I am a third-year undergraduate student at Zhejiang University, majoring in Computer Science and Technology. I am interested in deep learning, particularly in interpreting models and developing theoretical foundations for them. My long-term goal is to understand the mechanisms of neural networks, transforming deep learning from a “black box” approach into a rigorous science. I am also interested in topics such as alignment and trustworthiness in AI systems, with the aim of ensuring that AI technologies are beneficial to society.

Currently, I am focusing on mechanistic interpretability in large language models (LLMs), a rapidly growing area of research that seeks to reverse-engineer the internal operations of neural networks to uncover how they function. Unlike learning theory, which emphasizes formal and mathematical frameworks, mechanistic interpretability takes an approach closer to the “physics” of LLMs. I believe that both formal theoretical approaches and mechanistic discoveries—viewed through a physical lens—are essential for achieving a comprehensive understanding of neural networks.

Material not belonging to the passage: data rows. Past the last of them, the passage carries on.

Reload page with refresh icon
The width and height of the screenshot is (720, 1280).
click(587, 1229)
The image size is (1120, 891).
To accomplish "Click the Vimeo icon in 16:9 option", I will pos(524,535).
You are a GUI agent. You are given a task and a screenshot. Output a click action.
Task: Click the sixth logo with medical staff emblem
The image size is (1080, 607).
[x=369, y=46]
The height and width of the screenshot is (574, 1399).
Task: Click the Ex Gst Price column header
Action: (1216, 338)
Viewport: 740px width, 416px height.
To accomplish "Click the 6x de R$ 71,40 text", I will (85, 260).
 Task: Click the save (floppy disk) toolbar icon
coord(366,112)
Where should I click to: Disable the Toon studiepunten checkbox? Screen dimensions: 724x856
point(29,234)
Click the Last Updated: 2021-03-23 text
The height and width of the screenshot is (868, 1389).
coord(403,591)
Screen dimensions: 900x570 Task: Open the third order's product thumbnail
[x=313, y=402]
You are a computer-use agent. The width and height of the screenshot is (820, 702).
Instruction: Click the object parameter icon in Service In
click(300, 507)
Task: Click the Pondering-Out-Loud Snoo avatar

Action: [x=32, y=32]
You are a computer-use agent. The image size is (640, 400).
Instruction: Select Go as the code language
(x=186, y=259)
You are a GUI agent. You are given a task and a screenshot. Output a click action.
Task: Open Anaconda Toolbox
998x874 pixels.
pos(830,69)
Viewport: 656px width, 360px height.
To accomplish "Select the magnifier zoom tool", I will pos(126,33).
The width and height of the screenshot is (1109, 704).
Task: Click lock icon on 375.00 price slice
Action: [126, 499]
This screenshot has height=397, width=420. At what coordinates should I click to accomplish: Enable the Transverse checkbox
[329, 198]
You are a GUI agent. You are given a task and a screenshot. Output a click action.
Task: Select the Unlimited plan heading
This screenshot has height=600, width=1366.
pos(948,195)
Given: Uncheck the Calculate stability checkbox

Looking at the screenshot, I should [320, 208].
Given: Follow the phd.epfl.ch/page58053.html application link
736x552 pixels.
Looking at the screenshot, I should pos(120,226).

I am currently a research intern at the University of Wisconsin–Madison, where I have the great privilege of working with Prof. Sharon Yixuan Li, whose insightful guidance has been deeply inspiring. I am also very fortunate to be mentored by Prof. Hao Wang, who continues to provide me with invaluable support throughout my research journey. Prior to this, I had the great pleasure of working with Prof. Quanshi Zhang, who first introduced me to the fascinating world of deep learning and interpretability, and offered me many opportunities to explore this field. In addition, I am deeply grateful for the support and encouragement from many seniors and peers, who have helped me grow both academically and personally.

News

  • [2025. 3] Start my research internship at UW–Madison, under the guidance of Prof. Sharon Yixuan Li.
  • [2024. 9] One Paper Accepted by NeurIPS 2024.
  • [2024. 7] Start my visit at Rutgers University.
  • [2024. 5] One Paper Accepted by ICML 2024.
  • [2023. 5] Start my remote internship at Shanghai Jiao Tong University.

Selected Papers

  • Layerwise Change of Knowledge in Neural Networks [PDF]
    Xu Cheng*, Lei Cheng*, Zhaoran Peng, Yang Xu, Tian Han, Quanshi Zhang.
    Proceedings of the 41st International Conference on Machine Learning (ICML), PMLR 235:8038-8059, 2024.

  • Towards the Dynamics of a DNN Learning Symbolic Interactions [PDF]
    Qihan Ren*, Junpeng Zhang*, Yang Xu, Yue Xin, Dongrui Liu, Quanshi Zhang.
    Neural Information Processing Systems (NeurIPS), 2024.
    • Originally second author for theoretical contributions; authorship adjusted after merging experimental paper’s first author.
  • Tracking the Feature Dynamics in LLM Training: A Mechanistic Study [PDF]
    Yang Xu, Yi Wang, Hengguan Huang, Hao Wang.
    arXiv preprint arXiv:2412.17626, 2024.